À l’issue d’un Conseil de politique nucléaire tenu sur le chantier de la future centrale de Centrale nucléaire de Penly, la présidence de France a annoncé une mesure majeure concernant le financement du programme nucléaire national. Environ 60 % du financement du programme de nouveaux réacteurs EPR 2 sera assuré par un prêt bonifié de l’État alimenté par le fonds d’épargne géré par la Caisse des dépôts et consignations.
Concrètement, cela signifie que l’épargne placée sur des produits réglementés comme le Livret A, mais aussi sur les Livret de développement durable et solidaire et le Livret d’épargne populaire, participera indirectement au financement du nouveau nucléaire français.
Le fonds d’épargne centralise en effet près de 59,5 % de ces dépôts, représentant environ 400 milliards d’euros d’épargne réglementée.
Six nouveaux réacteurs EPR d’ici 2038

Le projet nucléaire français prévoit la construction de six réacteurs de nouvelle génération, appelés EPR 2. Ce programme doit être déployé sur plusieurs sites, notamment à Penly, Gravelines et Bugey.

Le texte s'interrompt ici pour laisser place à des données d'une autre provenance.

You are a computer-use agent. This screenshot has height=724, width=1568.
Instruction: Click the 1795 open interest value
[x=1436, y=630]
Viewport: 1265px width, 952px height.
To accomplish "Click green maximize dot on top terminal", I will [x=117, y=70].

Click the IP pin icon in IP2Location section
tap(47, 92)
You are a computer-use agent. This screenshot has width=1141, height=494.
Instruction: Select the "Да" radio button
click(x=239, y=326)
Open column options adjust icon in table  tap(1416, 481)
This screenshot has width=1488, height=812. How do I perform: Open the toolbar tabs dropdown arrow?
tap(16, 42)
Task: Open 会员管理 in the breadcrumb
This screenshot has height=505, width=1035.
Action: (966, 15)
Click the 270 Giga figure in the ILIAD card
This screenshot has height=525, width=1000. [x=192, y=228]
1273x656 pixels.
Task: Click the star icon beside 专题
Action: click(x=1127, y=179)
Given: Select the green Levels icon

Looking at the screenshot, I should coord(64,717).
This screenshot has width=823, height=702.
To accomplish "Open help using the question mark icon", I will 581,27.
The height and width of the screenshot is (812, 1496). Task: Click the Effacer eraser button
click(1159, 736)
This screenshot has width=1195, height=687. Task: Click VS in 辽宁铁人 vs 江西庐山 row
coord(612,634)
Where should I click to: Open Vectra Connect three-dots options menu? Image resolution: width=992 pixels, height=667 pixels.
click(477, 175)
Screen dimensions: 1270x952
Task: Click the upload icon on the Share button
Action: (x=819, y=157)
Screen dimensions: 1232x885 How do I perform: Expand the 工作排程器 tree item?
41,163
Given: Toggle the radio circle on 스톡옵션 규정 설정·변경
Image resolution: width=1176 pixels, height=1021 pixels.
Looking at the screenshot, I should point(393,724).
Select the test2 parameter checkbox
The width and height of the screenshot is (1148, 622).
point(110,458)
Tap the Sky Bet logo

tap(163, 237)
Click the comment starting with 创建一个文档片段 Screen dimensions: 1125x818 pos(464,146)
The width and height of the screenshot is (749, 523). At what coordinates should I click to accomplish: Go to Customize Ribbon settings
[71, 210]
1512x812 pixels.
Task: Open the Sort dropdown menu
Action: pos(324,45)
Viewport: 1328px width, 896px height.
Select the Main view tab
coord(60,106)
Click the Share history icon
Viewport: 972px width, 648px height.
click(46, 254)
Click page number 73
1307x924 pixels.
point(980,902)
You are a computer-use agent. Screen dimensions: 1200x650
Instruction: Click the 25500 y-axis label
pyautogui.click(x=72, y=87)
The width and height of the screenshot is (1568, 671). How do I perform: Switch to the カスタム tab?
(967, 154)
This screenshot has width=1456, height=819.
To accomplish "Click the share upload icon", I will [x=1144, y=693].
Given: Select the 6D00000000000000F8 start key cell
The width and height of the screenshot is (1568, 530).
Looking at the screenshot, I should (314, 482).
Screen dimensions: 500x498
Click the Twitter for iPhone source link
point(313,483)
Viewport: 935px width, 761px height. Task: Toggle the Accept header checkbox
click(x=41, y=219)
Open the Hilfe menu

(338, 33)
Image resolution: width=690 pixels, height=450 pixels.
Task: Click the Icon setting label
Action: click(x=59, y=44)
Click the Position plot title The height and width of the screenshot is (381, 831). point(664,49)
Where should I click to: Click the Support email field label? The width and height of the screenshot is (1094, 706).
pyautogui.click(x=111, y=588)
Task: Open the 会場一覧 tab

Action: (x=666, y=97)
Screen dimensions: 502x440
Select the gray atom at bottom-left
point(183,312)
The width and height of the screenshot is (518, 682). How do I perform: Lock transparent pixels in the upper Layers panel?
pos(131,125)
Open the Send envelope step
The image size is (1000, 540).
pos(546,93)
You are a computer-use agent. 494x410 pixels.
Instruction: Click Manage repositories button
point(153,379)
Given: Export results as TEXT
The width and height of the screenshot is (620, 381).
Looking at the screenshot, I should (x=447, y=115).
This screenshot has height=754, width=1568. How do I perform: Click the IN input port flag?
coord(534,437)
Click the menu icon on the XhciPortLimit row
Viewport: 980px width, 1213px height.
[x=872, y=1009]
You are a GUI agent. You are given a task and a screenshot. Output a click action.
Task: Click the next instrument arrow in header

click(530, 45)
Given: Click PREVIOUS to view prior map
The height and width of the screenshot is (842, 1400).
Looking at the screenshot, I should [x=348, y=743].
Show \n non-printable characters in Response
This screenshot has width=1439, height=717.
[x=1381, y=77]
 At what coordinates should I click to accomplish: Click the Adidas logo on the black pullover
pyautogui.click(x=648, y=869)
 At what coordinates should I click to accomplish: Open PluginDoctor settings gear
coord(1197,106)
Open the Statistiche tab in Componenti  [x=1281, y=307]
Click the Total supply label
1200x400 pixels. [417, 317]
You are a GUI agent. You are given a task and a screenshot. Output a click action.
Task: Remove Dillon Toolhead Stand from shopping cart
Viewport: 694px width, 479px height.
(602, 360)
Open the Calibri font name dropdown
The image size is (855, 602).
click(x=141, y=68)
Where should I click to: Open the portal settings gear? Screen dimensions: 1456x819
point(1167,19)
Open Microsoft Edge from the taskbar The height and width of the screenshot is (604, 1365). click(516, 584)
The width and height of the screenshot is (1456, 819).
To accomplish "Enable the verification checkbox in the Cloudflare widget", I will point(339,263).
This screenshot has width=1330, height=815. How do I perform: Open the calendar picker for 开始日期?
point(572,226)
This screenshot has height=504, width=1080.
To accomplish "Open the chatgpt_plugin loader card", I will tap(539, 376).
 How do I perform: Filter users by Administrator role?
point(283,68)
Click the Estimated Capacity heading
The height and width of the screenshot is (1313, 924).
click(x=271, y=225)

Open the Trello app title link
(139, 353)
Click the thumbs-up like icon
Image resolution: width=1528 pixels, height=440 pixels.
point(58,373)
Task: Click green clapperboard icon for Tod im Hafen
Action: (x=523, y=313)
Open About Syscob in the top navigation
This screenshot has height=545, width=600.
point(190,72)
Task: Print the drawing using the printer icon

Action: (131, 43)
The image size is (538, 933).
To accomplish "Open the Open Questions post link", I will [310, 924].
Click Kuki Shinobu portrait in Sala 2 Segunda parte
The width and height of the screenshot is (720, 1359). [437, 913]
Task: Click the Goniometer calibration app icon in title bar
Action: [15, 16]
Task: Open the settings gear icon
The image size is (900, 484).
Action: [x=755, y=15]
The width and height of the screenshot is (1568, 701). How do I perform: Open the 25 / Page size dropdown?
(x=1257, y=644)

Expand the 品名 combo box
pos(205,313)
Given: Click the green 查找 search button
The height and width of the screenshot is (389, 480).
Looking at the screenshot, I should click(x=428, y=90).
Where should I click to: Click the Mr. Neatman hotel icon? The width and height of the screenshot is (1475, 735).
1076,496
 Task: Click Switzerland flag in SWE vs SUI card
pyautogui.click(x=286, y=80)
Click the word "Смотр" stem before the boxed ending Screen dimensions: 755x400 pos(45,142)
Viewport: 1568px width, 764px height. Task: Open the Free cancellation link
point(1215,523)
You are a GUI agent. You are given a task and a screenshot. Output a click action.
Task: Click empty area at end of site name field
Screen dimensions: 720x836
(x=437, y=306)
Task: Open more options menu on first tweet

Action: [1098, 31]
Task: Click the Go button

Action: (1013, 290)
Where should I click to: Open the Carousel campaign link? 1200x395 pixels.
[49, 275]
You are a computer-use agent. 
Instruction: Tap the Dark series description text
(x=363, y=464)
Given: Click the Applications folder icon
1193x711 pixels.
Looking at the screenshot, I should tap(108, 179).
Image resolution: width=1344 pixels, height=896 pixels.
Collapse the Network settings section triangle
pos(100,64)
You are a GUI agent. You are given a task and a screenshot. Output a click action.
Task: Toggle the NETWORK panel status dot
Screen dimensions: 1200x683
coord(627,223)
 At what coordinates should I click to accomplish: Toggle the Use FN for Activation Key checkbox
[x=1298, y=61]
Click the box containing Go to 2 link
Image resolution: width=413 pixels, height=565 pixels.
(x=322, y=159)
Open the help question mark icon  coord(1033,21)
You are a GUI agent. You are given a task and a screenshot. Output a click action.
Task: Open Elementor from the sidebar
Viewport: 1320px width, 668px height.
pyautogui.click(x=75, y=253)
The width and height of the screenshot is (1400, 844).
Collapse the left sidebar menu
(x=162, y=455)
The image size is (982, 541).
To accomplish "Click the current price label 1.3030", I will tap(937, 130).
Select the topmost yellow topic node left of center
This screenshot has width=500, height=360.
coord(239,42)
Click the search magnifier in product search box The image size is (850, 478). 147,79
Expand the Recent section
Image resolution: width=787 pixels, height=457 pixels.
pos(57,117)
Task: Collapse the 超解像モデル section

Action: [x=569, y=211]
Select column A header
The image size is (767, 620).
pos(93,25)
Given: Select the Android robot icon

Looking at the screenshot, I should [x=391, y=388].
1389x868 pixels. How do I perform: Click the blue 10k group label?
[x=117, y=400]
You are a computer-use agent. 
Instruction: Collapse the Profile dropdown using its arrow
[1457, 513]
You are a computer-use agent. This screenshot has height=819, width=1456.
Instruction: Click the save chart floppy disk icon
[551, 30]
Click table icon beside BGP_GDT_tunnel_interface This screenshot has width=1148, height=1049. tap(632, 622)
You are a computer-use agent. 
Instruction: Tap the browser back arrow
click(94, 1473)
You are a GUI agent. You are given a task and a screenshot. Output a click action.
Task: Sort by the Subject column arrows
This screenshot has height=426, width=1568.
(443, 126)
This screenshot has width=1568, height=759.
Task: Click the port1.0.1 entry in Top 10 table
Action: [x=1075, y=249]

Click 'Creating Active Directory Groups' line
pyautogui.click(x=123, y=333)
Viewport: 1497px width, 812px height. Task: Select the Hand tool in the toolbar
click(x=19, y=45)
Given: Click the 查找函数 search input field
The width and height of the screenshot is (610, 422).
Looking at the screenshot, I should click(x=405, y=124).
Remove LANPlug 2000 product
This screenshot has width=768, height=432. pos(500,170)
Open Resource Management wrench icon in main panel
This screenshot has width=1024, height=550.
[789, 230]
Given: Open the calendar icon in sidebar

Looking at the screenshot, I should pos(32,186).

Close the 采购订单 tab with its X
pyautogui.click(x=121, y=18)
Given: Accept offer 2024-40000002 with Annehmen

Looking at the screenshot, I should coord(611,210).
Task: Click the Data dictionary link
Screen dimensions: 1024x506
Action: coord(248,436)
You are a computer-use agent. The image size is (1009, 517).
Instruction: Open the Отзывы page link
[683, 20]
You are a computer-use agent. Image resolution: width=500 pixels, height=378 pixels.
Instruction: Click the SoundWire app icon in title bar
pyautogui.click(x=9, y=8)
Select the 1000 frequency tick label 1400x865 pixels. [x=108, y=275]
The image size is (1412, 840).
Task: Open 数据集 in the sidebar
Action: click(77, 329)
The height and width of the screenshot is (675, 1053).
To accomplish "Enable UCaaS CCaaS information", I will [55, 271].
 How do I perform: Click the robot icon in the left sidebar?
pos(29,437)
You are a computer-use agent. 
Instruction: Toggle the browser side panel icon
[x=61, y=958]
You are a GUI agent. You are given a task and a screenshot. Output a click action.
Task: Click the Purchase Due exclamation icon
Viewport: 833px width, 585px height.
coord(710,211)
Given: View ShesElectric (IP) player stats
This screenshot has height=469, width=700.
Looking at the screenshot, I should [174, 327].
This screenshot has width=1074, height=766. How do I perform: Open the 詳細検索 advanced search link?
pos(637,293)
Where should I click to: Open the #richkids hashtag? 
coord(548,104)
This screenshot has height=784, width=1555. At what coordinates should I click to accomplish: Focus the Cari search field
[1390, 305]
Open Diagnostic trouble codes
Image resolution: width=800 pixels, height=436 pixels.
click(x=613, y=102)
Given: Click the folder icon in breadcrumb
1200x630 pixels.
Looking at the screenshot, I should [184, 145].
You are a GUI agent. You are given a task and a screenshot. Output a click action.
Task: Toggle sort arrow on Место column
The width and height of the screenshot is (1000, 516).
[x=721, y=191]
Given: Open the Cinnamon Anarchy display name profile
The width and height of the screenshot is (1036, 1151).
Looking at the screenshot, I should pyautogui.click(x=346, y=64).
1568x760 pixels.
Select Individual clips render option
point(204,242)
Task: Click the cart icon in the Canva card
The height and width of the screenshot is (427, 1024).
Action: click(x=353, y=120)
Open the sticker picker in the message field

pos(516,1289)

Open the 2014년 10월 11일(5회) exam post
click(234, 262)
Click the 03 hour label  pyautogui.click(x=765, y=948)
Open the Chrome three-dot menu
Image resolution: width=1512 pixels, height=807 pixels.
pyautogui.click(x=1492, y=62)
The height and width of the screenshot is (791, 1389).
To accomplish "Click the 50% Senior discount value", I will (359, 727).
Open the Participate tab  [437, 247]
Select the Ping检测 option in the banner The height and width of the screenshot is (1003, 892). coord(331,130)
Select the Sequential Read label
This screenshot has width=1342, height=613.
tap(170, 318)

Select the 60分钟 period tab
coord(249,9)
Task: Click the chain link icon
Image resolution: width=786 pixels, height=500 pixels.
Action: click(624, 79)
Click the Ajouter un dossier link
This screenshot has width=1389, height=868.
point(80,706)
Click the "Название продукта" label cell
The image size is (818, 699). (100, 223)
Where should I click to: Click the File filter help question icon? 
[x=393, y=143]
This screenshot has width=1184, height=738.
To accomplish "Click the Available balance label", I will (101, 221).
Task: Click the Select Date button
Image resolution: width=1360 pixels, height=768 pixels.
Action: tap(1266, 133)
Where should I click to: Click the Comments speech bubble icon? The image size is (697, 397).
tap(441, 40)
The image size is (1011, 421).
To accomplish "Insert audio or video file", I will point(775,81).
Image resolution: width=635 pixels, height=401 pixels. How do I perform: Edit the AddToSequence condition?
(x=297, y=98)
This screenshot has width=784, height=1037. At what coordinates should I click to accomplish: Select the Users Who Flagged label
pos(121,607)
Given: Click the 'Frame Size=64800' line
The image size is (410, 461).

Selon les estimations de EDF, le coût global de ce vaste chantier s’élève à environ 72,8 milliards d’euros (en valeur 2020). L’objectif fixé par les autorités est de prendre la décision finale d’investissement d’ici la fin de l’année 2026, afin de permettre une première mise en service autour de 2038.
Ce calendrier dépend notamment des discussions en cours avec la Commission européenne concernant les modalités de financement et les règles européennes en matière d’aides d’État.
Macron défend un « chantier du siècle »
Présent sur le site de Penly, Emmanuel Macron a défendu avec force la relance du nucléaire civil en France. Selon lui, l’énergie atomique demeure un pilier essentiel pour garantir la souveraineté énergétique, la compétitivité économique et la lutte contre le changement climatique.
Le président de la République a qualifié ce programme industriel de « chantier du siècle », estimant qu’il permettra à la France de maintenir son avance dans le domaine de l’énergie nucléaire.
Les travaux préparatoires sur le site de Penly ont déjà débuté afin d’accueillir deux des futurs réacteurs de nouvelle génération.
Vers une autonomie en uranium à long terme

Au-delà de la construction de nouveaux réacteurs, le Conseil de politique nucléaire a également évoqué l’approvisionnement futur en uranium. Un nouveau programme visant à « fermer le cycle du combustible » a été confirmé.
L’objectif est de recycler davantage les matières issues du combustible nucléaire usé, notamment le plutonium, afin de réduire la dépendance de la France aux importations d’uranium naturel.
Dans ce cadre, des études doivent être lancées sur une période de quatre ans avec la participation d’acteurs majeurs du secteur comme Commissariat à l’énergie atomique et aux énergies alternatives, Framatome et Orano.
Ces travaux pourraient déboucher, à l’horizon 2030, sur la construction d’un réacteur à neutrons rapides, une technologie permettant de recycler plusieurs fois le combustible nucléaire et de réduire les déchets ultimes.
Une décision qui relance le débat
L’utilisation de l’épargne réglementée pour financer le nucléaire pourrait toutefois relancer le débat en France. Le Livret A est traditionnellement associé au financement du logement social et des politiques de la ville.